To properly evaluate SSP-MMC-FSRS, we can run an experiment with real users, but we probably don't have the resources nor time to do this and such an experiment would take years to measure the half life.

So here's an alternative: we use alternative memory models to evaluate FSRS. For instance, we can use the GRU model that predicts a forgetting curve.
The general problem setup would be:

  1. sample a user
  2. sample a review history prefix to pretrain both FSRS and GRU on
  3. run SSP-MMC-FSRS to get a scheduler from the FSRS parameters.
  4. run a simulation for a card. The review intervals are given by SSP-MMC-FSRS, the transition probabilities given by GRU, and the objective is reached only when GRU's forgetting curve suggests that it is so.

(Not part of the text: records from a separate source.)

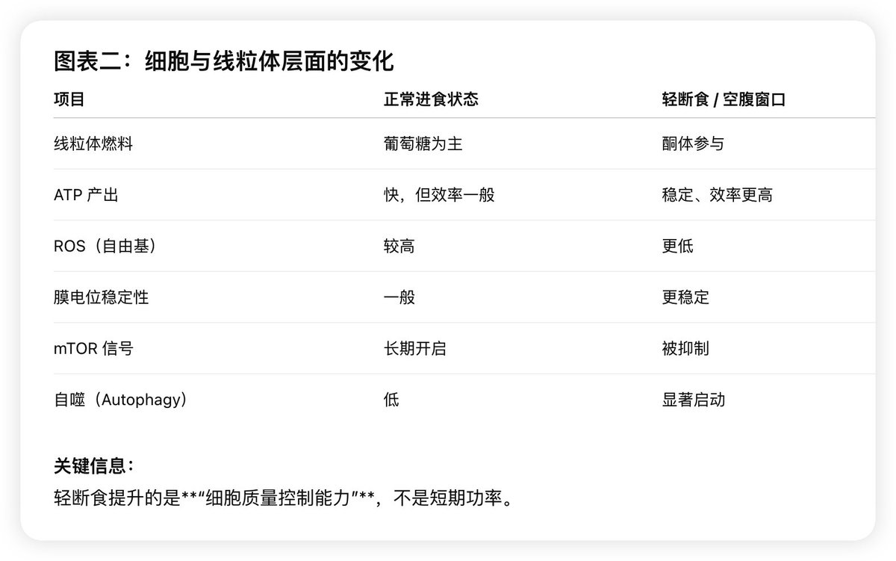Click the 稳定、效率更高 cell
896x561 pixels.
tap(717, 195)
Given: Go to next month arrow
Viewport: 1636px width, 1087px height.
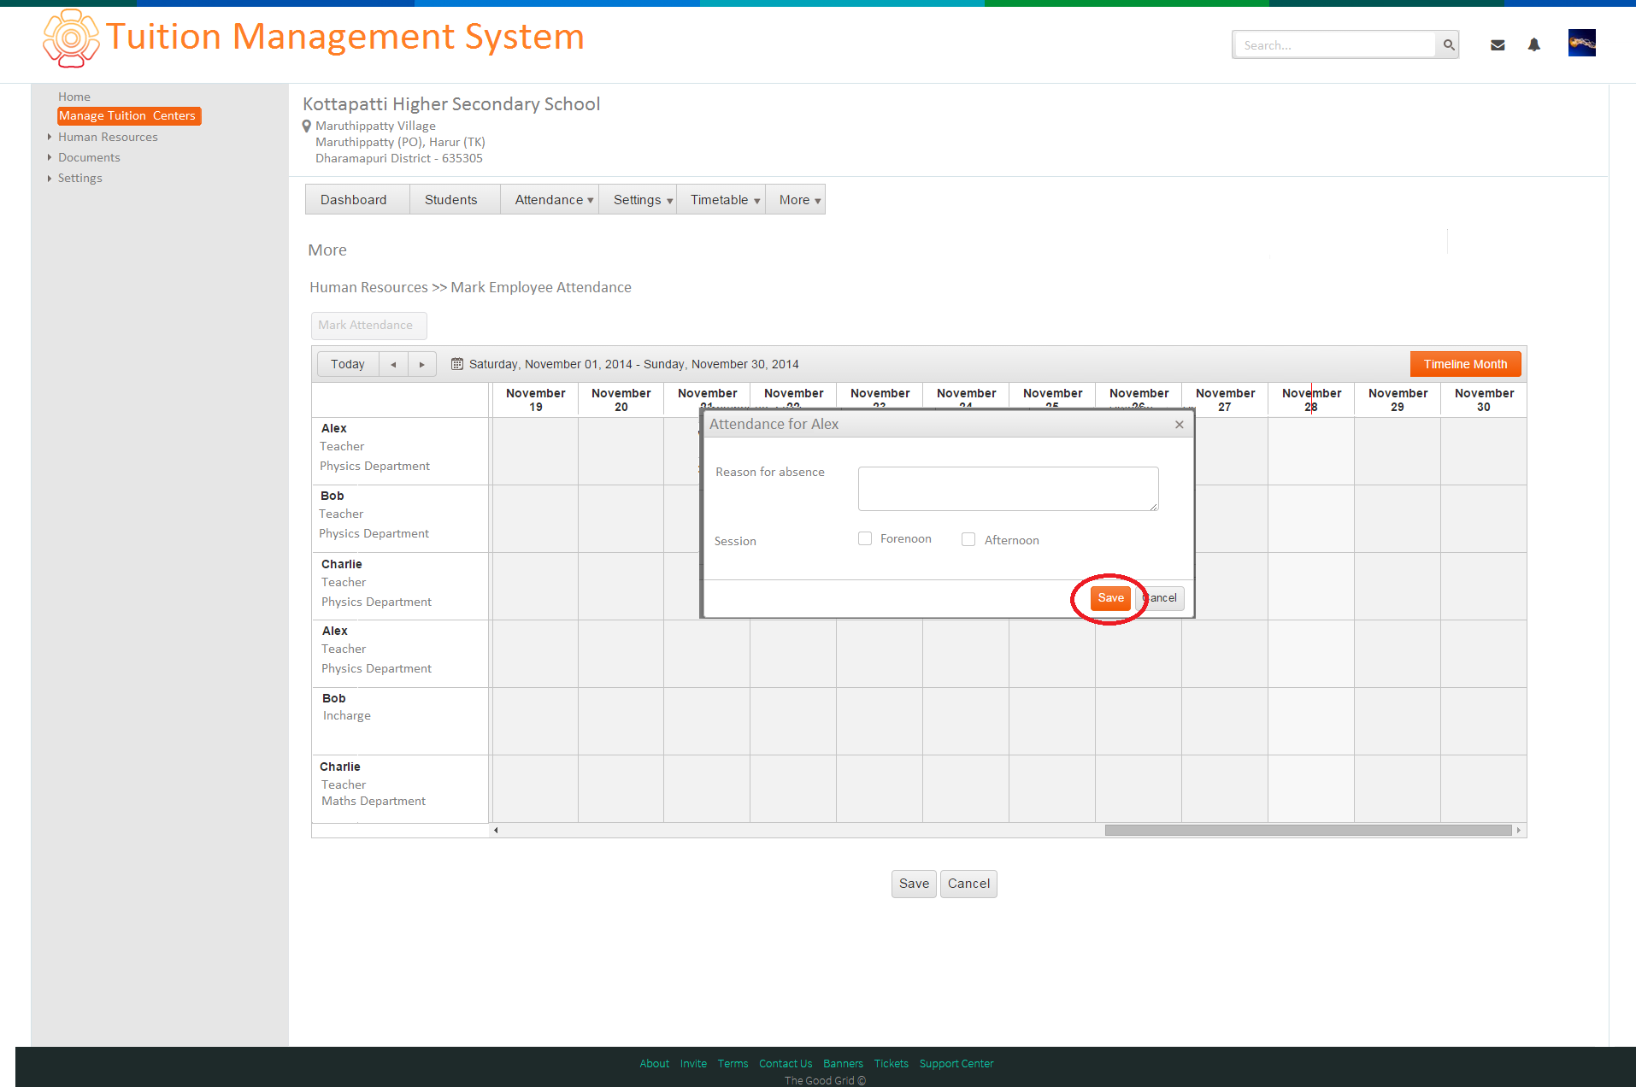Looking at the screenshot, I should pyautogui.click(x=422, y=364).
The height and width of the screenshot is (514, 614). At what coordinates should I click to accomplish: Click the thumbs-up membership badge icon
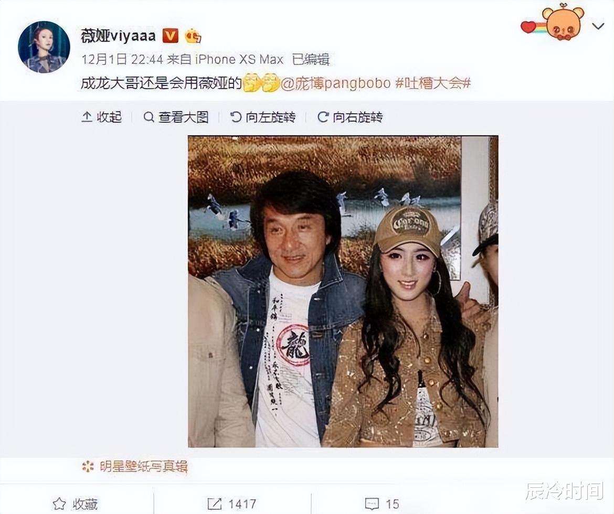(193, 36)
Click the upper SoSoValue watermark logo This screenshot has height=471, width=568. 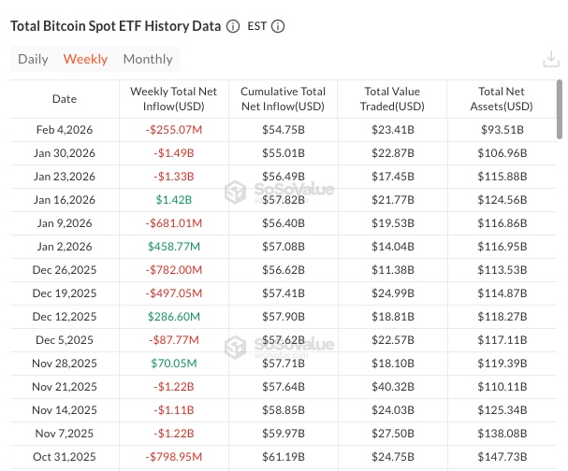[x=281, y=193]
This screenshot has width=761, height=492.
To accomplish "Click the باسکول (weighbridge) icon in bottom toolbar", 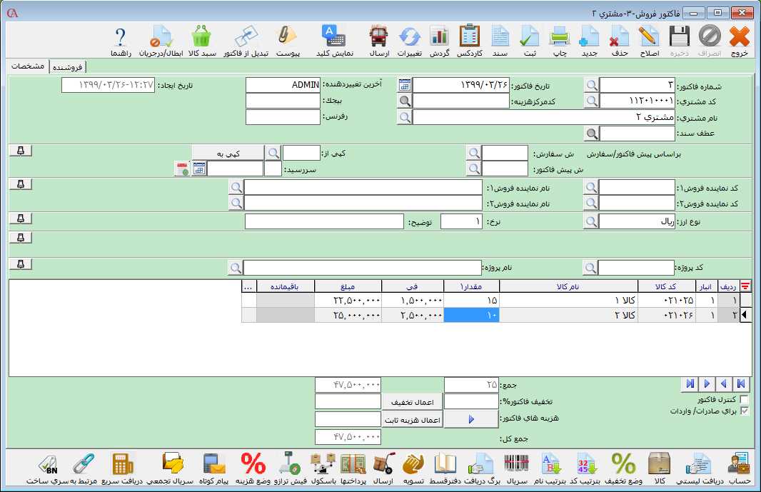I will (324, 468).
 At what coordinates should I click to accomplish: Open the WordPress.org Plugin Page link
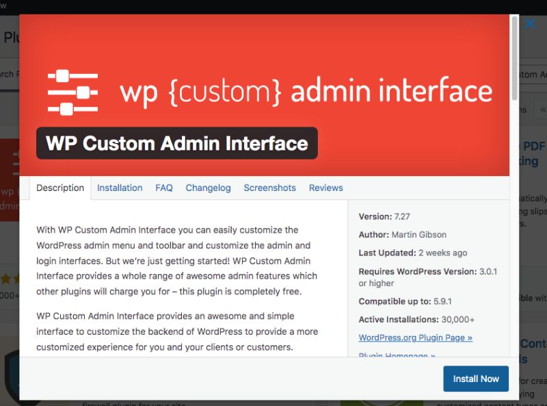click(415, 338)
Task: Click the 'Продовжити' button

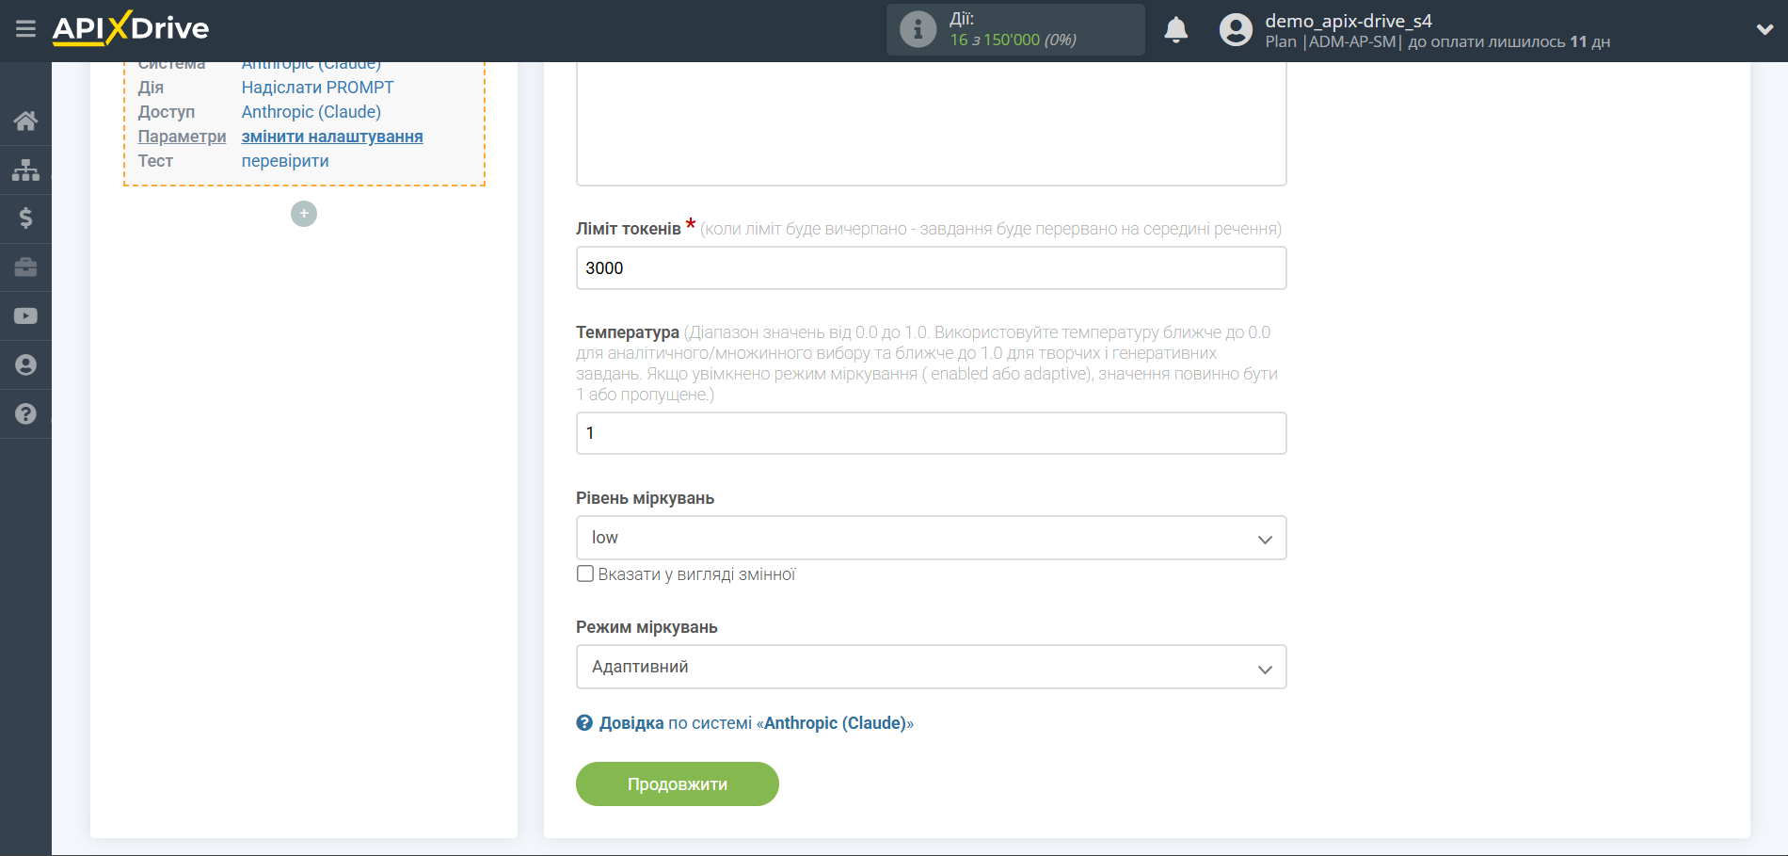Action: pyautogui.click(x=677, y=783)
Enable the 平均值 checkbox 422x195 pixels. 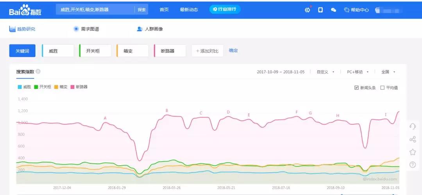tap(383, 88)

Regarding the objective there is a problem if SSP-MMC-FSRS believes that the half-life has been reached but GRU doesn't think so. In this case I have some ideas:

  1. SSP-MMC-FSRS would just keep scheduling a review at the half life's interval.
  2. SSP-MMC-FSRS should be trained on something large like 100 years, but we only evaluate on something shorter such as 3 years. This should heavily reduce the frequency of the model disagreement.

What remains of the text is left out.